Cotuit Center for the Arts March 26-28, 2021
Workshop description: In the
1940s, Polaroid patented the instant camera with self-developing film. The Polaroid® image transfer process
was accidently discovered by a technician who left a developed dye carrier
(negative) facedown on a white surface. The (positive) print also could be
shaped by soaking the print in hot water to separate the photographic coating
from its base, floating and lifting the emulsion to a new substrate. The emulsion
lift process can be duplicated using prints made with a Canon®
Selphy CP 1300 Compact Photo Printer.
Four artists, Ellen, Emilie, Devorah, and Alice, joined the workshop. Each had individual backgrounds in photography, painting, or printmaking.

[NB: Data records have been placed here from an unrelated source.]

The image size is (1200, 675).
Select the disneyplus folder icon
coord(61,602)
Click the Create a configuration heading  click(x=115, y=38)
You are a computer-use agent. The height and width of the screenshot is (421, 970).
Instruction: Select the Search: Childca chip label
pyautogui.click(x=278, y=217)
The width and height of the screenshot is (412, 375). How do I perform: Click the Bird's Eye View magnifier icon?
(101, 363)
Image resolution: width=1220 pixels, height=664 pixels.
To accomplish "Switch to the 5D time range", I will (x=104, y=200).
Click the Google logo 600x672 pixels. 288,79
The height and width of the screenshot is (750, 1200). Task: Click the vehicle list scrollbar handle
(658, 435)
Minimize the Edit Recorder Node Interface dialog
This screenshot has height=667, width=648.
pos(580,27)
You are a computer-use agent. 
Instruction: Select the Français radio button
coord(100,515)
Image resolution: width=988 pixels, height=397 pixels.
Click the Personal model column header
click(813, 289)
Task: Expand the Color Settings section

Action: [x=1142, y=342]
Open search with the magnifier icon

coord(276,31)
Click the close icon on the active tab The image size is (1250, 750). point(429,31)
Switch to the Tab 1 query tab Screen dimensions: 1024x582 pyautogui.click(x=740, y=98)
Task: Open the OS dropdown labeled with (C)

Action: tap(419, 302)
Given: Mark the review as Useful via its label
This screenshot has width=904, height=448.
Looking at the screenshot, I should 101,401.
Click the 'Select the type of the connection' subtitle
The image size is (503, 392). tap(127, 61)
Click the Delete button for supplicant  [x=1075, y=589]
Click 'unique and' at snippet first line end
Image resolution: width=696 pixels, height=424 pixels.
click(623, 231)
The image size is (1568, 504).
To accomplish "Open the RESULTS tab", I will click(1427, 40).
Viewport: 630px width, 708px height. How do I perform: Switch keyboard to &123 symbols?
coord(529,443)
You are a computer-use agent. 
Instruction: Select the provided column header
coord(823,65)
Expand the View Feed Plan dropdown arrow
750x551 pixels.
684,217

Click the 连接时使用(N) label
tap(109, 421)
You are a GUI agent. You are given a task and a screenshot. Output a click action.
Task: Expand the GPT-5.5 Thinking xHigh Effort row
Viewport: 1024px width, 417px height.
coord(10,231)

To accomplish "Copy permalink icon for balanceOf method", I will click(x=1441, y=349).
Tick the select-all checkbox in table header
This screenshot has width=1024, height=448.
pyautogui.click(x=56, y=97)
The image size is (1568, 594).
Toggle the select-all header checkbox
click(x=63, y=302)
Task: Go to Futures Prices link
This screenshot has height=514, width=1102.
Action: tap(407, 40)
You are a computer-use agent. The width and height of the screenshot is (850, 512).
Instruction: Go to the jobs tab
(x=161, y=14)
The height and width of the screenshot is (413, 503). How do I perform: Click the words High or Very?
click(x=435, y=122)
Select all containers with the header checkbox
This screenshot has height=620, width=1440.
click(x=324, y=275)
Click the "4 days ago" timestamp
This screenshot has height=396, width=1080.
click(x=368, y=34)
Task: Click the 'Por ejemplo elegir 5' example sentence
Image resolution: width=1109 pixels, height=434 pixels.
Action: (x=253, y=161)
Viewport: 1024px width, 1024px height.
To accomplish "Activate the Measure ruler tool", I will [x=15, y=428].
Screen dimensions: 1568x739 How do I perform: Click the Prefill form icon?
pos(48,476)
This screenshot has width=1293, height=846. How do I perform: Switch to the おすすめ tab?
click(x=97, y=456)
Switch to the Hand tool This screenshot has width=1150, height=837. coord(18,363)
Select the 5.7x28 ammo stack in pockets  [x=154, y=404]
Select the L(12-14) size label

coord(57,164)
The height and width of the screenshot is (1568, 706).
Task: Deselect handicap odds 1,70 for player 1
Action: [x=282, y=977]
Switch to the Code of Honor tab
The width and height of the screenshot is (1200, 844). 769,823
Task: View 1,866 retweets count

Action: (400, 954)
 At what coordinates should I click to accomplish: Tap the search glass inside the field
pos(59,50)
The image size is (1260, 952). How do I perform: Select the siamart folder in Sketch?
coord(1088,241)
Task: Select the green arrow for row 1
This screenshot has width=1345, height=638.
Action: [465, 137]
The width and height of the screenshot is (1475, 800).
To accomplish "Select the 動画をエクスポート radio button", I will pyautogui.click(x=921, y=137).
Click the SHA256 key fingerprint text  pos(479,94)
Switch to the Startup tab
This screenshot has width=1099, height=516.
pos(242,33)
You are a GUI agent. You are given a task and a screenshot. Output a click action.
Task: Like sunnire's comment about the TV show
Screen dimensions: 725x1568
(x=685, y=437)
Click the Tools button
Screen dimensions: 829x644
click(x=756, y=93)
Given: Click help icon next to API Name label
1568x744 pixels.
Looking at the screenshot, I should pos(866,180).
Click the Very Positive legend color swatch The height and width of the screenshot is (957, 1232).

Day 1: Students connected their iPhones (or other smartphones) via Wi-Fi to a Canon Selphy CP1300 printer. Emilie brought her own printer, but by the end of the workshop, two others had purchased printers! We edited photos and saved them to a Photo Album. Using an app called PicFrame, each of us created “image collages” within various frame templates.
Printed images were trimmed and placed in trays of hot water to soak overnight. The remainder of the day was spent using alcohol inks on *DAAS™ Optimized Yupo paper—blowing, dripping, brayering, and spritzing colors that seem to grow like bacteria in a petri dish! The dyed papers might be used as substrates the next day.
Day 2: When we arrived the next morning, all our soaked prints had released from their paper backings. *Yupo paper brushed with DAAS™ Universal Precoat II and dried—or sometimes wet—provided workable substrates for the emulsion films. Fan shaped brushes helped to lift and arrange the fragile “skins.” Students overlapped films, mirror imagined, printed over alcohol inks, or dropped colors onto the damp skins.
In the afternoon we made monotypes with gold acrylic paint and practiced lifting magazine images from gelatin plates.
Day 3: Pushing the Process: Everyone got to work making larger presentations, combining media, collaging, painting, stamping, etc. I gave a DAAS™ transfer film demonstration using Purell® hand sanitizer to transfer photographic images onto mulberry paper and thin Hiromi tengucho paper.
A few days after the workshop, Alice is messing about with the emulsion lifts in little collage paintings. Devorah and Emilie ordered supplies and are looking forward to exploring. Ellen is considering having her work photographed and printed large. I’m making various sized gelatin plates for “jellygraphing” backgrounds—endless ways to push the process.